Justin furrowed his brow in confusion. Sebastian understood. The dynamic between him and his brother sometimes didn’t make sense to him, either.

“Imagine a nine-year-old building an elaborate castle out of popsicle sticks with a working drawbridge and several functioning trebuchets for a class project. Then, imagine a jumpy little chaos spirit, your eleven-year-old brother’s best friend, zipping around the house, and things going haywire.

And somehow you end up with a pile of garbage where a castle had once been.

That kind of shit happened all the time. ”

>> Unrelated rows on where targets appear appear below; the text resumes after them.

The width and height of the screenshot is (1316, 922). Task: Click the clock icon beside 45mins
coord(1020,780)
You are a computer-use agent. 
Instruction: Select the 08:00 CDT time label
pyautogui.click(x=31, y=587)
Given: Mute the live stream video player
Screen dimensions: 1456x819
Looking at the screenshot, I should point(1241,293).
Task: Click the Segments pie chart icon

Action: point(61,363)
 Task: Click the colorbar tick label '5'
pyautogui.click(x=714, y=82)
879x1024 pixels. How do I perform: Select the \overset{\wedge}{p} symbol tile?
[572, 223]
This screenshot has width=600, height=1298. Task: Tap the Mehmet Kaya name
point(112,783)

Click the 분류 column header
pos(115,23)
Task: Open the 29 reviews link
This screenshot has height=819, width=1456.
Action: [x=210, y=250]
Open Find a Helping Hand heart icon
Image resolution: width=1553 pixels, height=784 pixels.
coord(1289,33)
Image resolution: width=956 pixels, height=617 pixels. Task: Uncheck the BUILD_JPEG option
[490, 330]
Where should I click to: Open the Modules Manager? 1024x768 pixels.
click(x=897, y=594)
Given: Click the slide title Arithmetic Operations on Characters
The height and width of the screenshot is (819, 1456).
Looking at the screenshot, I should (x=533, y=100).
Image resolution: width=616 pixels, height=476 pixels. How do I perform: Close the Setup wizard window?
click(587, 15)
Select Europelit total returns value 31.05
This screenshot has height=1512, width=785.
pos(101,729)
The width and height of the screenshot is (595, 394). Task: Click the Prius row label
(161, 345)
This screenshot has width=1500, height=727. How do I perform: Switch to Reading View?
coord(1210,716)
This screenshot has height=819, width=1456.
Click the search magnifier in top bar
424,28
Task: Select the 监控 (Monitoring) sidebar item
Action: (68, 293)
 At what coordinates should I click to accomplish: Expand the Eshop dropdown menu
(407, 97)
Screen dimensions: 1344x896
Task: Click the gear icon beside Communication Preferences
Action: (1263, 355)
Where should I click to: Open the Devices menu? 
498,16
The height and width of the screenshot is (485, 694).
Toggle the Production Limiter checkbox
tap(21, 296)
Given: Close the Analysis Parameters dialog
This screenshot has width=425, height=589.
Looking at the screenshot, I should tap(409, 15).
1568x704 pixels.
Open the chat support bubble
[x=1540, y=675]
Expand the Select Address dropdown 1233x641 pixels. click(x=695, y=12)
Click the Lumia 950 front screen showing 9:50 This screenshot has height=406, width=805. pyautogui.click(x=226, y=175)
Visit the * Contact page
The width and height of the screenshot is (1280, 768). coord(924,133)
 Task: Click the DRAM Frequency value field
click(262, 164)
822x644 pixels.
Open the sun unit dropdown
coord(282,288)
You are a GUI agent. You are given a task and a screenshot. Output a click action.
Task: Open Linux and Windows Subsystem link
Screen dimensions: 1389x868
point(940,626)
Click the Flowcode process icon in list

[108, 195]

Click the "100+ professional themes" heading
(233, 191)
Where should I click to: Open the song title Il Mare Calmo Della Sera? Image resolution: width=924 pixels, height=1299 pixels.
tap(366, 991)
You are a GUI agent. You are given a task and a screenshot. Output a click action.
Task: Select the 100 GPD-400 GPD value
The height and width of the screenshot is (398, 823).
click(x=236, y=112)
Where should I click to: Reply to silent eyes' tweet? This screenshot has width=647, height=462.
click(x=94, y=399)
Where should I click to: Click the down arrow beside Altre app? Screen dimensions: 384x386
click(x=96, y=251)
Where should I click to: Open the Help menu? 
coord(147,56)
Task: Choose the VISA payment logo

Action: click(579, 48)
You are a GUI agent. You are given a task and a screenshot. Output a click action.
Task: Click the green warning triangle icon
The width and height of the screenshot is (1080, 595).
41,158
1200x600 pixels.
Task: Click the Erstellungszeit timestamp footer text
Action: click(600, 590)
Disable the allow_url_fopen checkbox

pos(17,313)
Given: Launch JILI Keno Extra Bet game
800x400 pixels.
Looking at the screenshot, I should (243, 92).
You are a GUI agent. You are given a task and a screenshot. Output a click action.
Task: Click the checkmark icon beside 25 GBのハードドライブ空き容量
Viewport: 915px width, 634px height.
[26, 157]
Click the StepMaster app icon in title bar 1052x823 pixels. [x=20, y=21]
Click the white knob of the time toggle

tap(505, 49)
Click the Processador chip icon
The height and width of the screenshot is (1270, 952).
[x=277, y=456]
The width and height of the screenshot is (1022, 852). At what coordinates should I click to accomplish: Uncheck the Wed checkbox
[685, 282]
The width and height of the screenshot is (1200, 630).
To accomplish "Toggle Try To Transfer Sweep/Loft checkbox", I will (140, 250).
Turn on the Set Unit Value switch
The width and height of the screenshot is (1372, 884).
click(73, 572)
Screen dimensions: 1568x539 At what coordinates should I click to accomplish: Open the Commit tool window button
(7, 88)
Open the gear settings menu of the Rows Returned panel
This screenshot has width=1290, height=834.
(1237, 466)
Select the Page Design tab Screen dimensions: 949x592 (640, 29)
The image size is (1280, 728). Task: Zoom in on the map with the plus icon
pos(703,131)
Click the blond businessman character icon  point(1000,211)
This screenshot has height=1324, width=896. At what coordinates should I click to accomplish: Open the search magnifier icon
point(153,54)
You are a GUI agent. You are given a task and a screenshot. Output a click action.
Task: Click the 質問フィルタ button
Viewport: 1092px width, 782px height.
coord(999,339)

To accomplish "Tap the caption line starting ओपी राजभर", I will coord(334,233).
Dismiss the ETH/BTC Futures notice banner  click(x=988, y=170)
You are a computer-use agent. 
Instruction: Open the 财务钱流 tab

Justin frowned. “But as an adult?—”

“If that were it, maybe we’d be fine. But despite my mother’s protestations to the contrary, she was disappointed Wolf didn’t have talent.

He was left out of everything. It’s the height of irony that, of the three of us, I moved away from the Circle, and my sister is attempting a coup.

Meanwhile, he’s still here, masterminding all their technology. ”

They stopped in front of the heavy door to Sebastian’s mother’s office. It was significantly more intricate than the other doors on this floor, an abstract pattern of whirls and lines burnt into the brown-stained wood.

“Wait. Technology? I don’t understand.”

“You will.” Sebastian turned the doorknob and revealed the office.